A CHARITY worker from Isleworth has spoken of the devastating poverty in Egypt, ahead of the first anniversary of the uprising which toppled president Hosni Mubarak.
Phoebe Aranki-Stoves, Christian Aid's programme manager for Egypt, has just returned after a week-and-a-half visiting some of the nation's poorest regions.
The 27-year-old, of Union Lane, Isleworth, warned about rising unemployment in the country, where 40 per cent of people are estimated to be living below the poverty line.
"The worst and most memorable place we visited was in Beni Sweif where we went to a school that had been completely stripped and refurbished with new plumbing and electricity," she told the Chronicle.

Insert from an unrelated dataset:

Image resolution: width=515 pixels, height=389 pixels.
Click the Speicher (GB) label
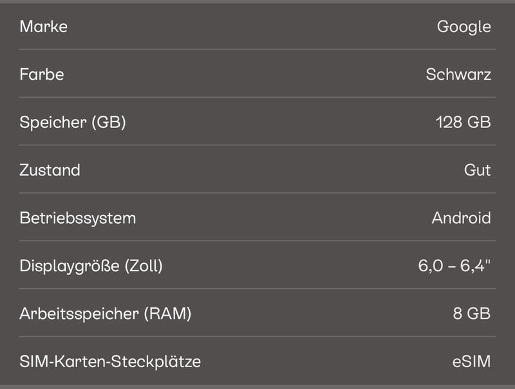[73, 123]
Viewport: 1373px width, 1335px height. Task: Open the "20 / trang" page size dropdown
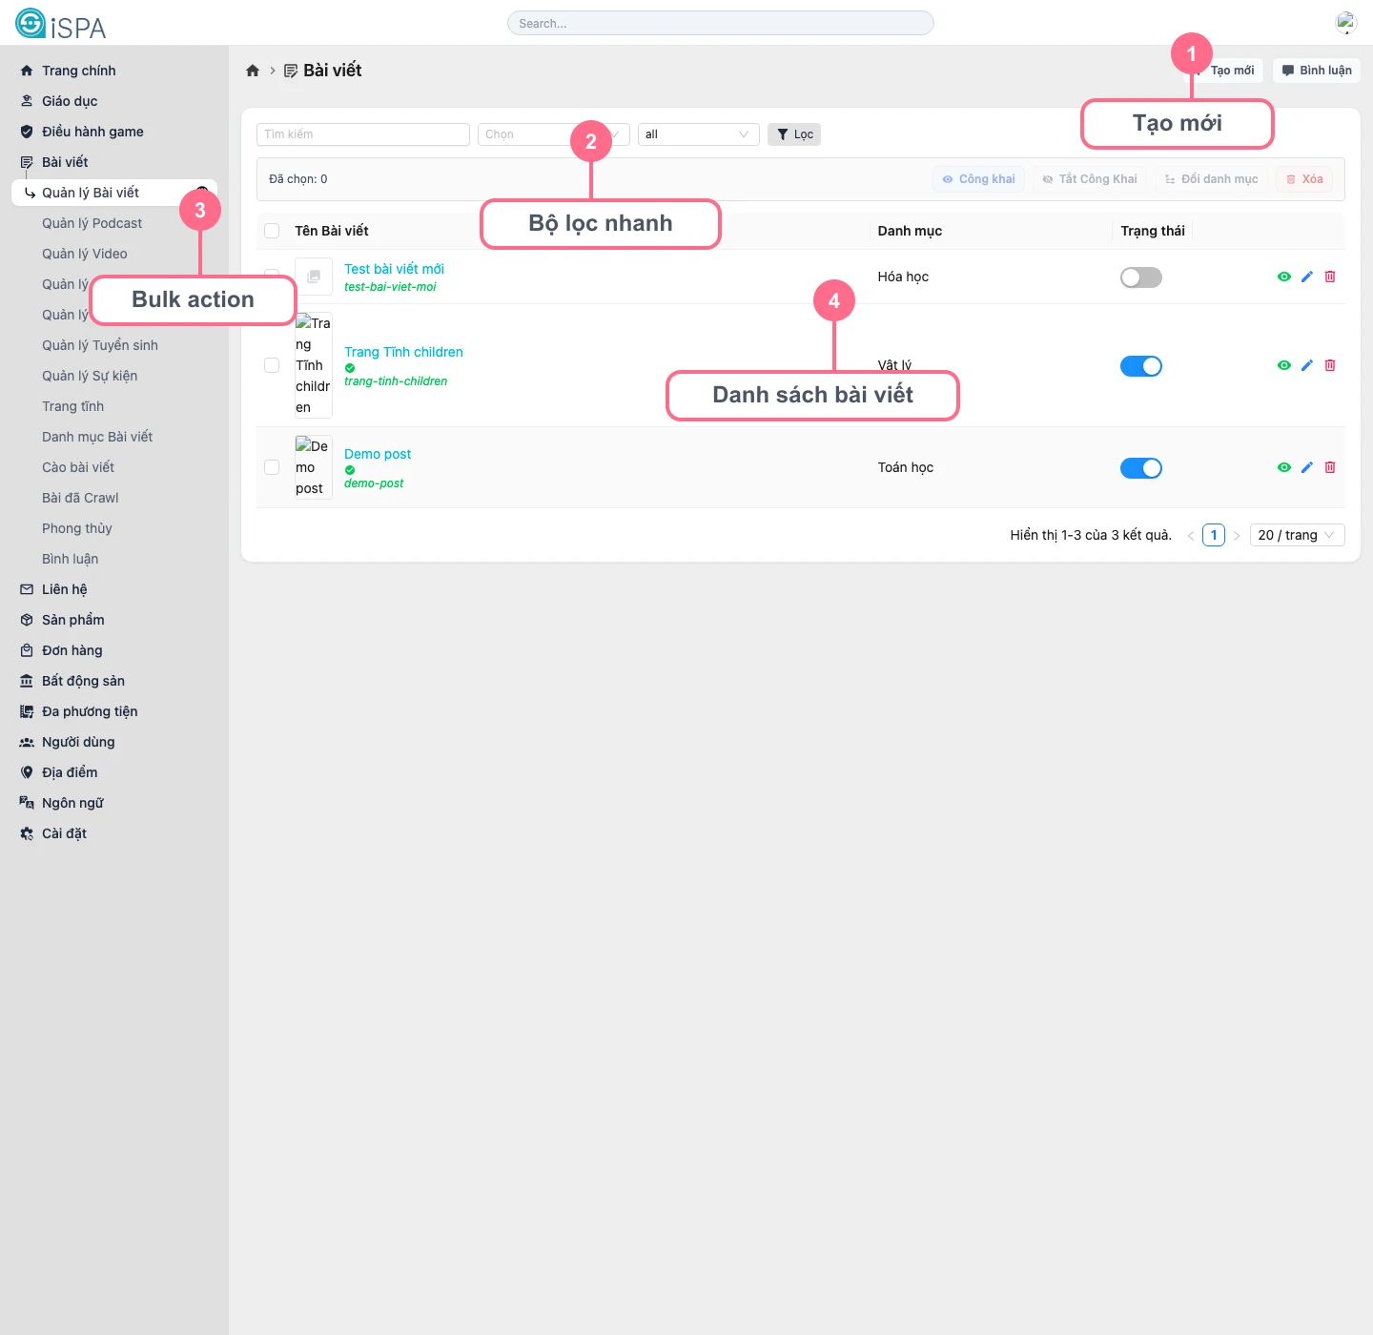pyautogui.click(x=1297, y=534)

"That's also where I met Maryam in a village called Gzeira Sharona, a 30-year-old woman with four children, who had lost her husband during the uprising.

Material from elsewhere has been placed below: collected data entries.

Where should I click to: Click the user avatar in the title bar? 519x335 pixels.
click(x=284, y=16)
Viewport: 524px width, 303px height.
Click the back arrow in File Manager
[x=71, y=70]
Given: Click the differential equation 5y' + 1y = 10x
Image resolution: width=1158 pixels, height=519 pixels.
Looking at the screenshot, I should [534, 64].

"She was unable to support her children and I remember her just sitting there crying. It was a very sad moment. However, with the money Christian Aid was able to give her, she opened her own bakery and grocers, so she can now support her children. It was a very powerful and moving experience."
The Eygptian uprising began on January 25 last year, with protesters demanding demanding greater political freedom, an end to corruption and better living standards. After a fortnight of clashes, president Hosni Mubarak stepped down on February 11.

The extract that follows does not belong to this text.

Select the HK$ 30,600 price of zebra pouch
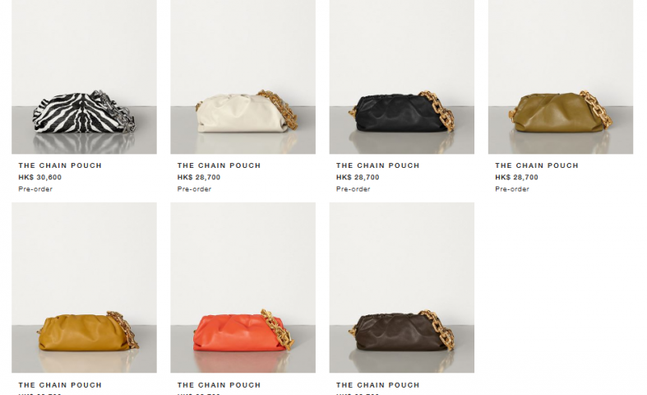Viewport: 647px width, 395px height. 40,177
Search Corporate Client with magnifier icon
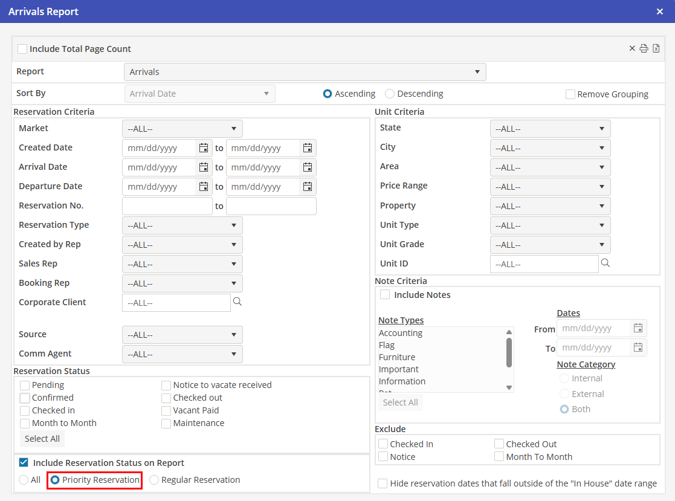The width and height of the screenshot is (675, 501). pos(237,302)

In the last year the fallout from the uprising has led to foreign investment falling, the tourism industry losing money and poverty levels rising dramatically.
With an estimated 40 per cent of civilians now living below the poverty line, the Egyptian government this week resumed talks with the International Monetary Fund (IMF) for an emergency loan.
The civil war in neighbouring Libya has also exacerbated problems.
More than 100,000 Egyptians working over the border have returned home since the conflict began in February, with no way of supporting their families. In the poorest communities almost all men are unemployed.
"The future of Egypt will depend on the government's actions," said Mrs Aranki-Stoves. "They need two things - political stability and economic prosperity. They also need to start looking at helping people get employed."